- DIRECTIONS: Find the line holding "Click the vertical scrollbar thumb" in the entries below. Give it again exactly, along with every line after it up to and including the line holding "Open the Google apps grid icon".

- DATASET CONTENT:
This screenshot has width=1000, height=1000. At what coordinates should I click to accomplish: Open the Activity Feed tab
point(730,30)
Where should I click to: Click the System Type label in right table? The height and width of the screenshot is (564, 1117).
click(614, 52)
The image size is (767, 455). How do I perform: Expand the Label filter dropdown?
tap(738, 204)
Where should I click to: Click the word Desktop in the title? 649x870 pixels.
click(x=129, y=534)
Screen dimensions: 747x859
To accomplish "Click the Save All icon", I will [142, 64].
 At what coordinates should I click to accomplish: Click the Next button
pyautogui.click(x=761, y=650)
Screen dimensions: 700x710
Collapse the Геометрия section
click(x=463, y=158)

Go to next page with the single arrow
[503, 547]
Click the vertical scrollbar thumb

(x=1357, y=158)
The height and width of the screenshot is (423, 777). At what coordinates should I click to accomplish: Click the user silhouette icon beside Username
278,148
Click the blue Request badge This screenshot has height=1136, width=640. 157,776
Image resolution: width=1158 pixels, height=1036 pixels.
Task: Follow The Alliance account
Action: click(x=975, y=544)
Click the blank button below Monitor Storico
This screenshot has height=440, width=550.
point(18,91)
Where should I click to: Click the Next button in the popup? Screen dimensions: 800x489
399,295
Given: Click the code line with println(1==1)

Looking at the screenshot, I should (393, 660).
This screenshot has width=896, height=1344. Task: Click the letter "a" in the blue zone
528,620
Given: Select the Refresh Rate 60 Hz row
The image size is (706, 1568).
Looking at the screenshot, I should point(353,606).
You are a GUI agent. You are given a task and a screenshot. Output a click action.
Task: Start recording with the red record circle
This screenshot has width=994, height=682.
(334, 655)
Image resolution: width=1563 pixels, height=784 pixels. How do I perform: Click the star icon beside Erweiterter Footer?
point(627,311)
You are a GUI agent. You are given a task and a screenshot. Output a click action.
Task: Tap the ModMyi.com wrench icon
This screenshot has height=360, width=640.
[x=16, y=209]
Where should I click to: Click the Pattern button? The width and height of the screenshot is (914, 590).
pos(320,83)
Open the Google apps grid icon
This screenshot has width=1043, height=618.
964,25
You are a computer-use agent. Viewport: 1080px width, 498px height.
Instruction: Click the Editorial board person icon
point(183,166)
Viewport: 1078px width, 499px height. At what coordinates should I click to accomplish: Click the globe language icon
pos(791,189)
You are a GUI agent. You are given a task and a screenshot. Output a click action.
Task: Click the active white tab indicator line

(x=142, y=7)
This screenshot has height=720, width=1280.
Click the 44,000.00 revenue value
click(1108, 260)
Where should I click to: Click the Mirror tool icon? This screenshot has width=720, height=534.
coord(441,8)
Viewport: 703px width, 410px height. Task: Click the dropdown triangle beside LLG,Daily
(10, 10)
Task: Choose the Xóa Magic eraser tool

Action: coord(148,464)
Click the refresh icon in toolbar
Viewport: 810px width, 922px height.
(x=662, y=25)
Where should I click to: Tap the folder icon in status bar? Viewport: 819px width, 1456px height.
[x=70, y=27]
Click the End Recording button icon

- REPLY TO THE EXERCISE:
Click the vertical scrollbar thumb

(x=1357, y=158)
The height and width of the screenshot is (423, 777). At what coordinates should I click to accomplish: Click the user silhouette icon beside Username
278,148
Click the blue Request badge This screenshot has height=1136, width=640. 157,776
Image resolution: width=1158 pixels, height=1036 pixels.
Task: Follow The Alliance account
Action: click(x=975, y=544)
Click the blank button below Monitor Storico
This screenshot has height=440, width=550.
point(18,91)
Where should I click to: Click the Next button in the popup? Screen dimensions: 800x489
399,295
Given: Click the code line with println(1==1)

Looking at the screenshot, I should (393, 660).
This screenshot has width=896, height=1344. Task: Click the letter "a" in the blue zone
528,620
Given: Select the Refresh Rate 60 Hz row
The image size is (706, 1568).
Looking at the screenshot, I should point(353,606).
You are a GUI agent. You are given a task and a screenshot. Output a click action.
Task: Start recording with the red record circle
This screenshot has width=994, height=682.
(334, 655)
Image resolution: width=1563 pixels, height=784 pixels. How do I perform: Click the star icon beside Erweiterter Footer?
point(627,311)
You are a GUI agent. You are given a task and a screenshot. Output a click action.
Task: Tap the ModMyi.com wrench icon
This screenshot has height=360, width=640.
[x=16, y=209]
Where should I click to: Click the Pattern button? The width and height of the screenshot is (914, 590).
pos(320,83)
Open the Google apps grid icon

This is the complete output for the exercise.